PROMPT
Check each line of the entries below for the word "computer", then report how many have it, with no other words.

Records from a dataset
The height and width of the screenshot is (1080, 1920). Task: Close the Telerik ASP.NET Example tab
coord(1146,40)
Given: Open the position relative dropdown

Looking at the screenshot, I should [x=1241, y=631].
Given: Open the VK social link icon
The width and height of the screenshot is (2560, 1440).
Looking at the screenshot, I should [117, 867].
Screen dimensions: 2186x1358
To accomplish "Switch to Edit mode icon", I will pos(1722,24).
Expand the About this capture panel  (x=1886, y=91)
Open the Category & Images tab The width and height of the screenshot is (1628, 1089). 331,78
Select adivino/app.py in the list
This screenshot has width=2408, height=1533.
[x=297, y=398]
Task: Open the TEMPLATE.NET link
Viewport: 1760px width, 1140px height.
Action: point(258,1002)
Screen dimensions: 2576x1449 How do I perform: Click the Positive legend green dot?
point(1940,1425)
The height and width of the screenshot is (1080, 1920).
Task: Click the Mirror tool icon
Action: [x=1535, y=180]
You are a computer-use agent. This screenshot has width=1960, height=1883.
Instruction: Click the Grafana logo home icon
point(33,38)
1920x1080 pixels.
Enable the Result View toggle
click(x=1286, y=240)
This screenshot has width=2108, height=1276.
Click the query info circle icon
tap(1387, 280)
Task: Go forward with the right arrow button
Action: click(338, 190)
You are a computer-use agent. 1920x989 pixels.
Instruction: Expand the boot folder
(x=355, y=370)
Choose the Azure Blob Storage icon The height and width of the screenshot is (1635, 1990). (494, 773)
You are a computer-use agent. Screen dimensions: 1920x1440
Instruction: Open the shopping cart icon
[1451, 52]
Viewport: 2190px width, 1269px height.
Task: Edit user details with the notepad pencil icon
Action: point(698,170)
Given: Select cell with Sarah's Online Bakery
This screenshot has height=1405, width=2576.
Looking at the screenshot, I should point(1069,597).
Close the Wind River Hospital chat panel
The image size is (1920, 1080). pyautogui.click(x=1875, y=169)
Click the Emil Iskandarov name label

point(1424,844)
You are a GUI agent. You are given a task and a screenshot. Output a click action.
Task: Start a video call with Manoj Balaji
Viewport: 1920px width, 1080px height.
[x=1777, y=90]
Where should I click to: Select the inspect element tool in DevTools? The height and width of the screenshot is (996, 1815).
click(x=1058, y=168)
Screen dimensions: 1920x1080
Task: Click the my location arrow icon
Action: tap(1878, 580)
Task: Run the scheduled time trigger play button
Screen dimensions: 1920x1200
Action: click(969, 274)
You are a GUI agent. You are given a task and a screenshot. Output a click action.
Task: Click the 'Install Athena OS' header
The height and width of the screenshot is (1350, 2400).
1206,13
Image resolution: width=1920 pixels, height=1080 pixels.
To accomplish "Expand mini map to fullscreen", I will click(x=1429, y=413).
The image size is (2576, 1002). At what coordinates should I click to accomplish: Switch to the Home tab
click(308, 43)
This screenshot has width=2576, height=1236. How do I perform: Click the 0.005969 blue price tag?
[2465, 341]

OUTPUT OF THE EXERCISE
3